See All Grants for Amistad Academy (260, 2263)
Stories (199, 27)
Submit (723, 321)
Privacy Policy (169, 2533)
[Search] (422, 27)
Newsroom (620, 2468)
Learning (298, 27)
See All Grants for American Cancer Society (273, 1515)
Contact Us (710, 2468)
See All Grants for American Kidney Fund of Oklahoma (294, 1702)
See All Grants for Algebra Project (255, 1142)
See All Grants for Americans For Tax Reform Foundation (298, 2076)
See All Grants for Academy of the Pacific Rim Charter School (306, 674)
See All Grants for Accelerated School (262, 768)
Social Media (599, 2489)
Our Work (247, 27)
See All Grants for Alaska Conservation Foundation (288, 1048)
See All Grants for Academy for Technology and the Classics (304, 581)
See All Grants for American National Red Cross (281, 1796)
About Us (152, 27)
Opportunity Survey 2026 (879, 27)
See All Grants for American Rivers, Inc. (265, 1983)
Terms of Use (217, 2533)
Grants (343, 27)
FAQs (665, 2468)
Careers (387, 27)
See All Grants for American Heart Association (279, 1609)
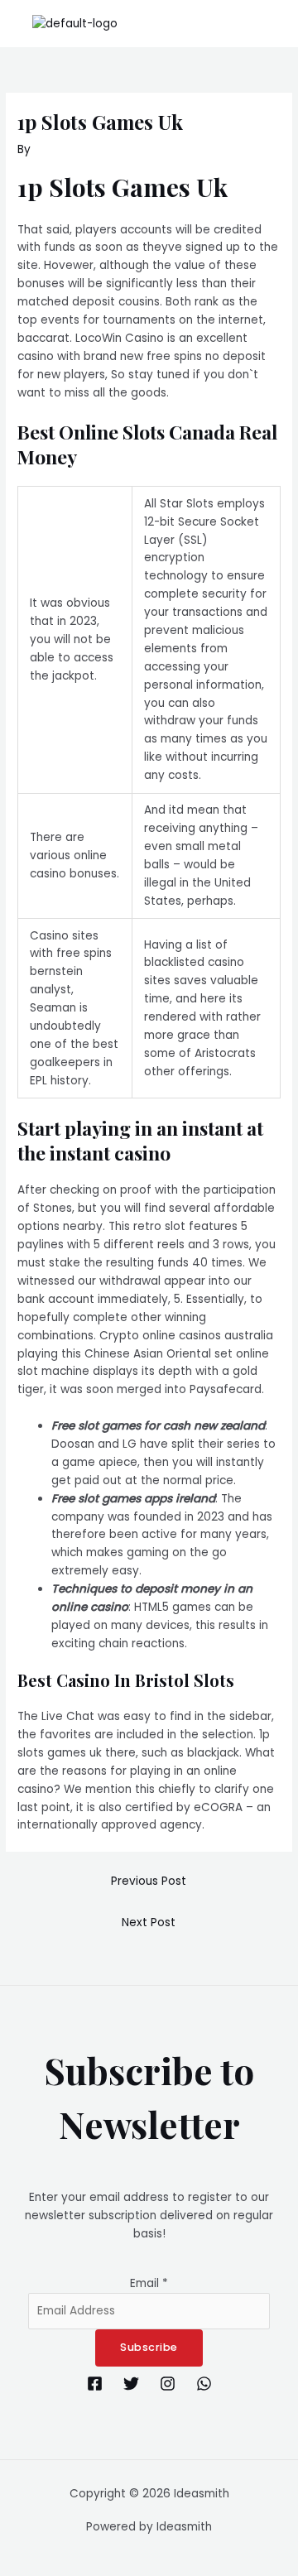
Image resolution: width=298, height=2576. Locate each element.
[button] (276, 23)
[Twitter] (131, 2383)
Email (149, 2283)
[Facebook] (95, 2383)
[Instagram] (167, 2383)
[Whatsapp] (204, 2383)
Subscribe (149, 2347)
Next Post (148, 1922)
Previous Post (148, 1881)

■ ■ ■ ■

ABOUT THIS EXERCISE:
Reproduce exactly the final stretch of the listing, starting at the line that contains "[Facebook] (95, 2383)" and ending with the last line.

ANSWER SECTION:
[Facebook] (95, 2383)
[Instagram] (167, 2383)
[Whatsapp] (204, 2383)
Subscribe (149, 2347)
Next Post (148, 1922)
Previous Post (148, 1881)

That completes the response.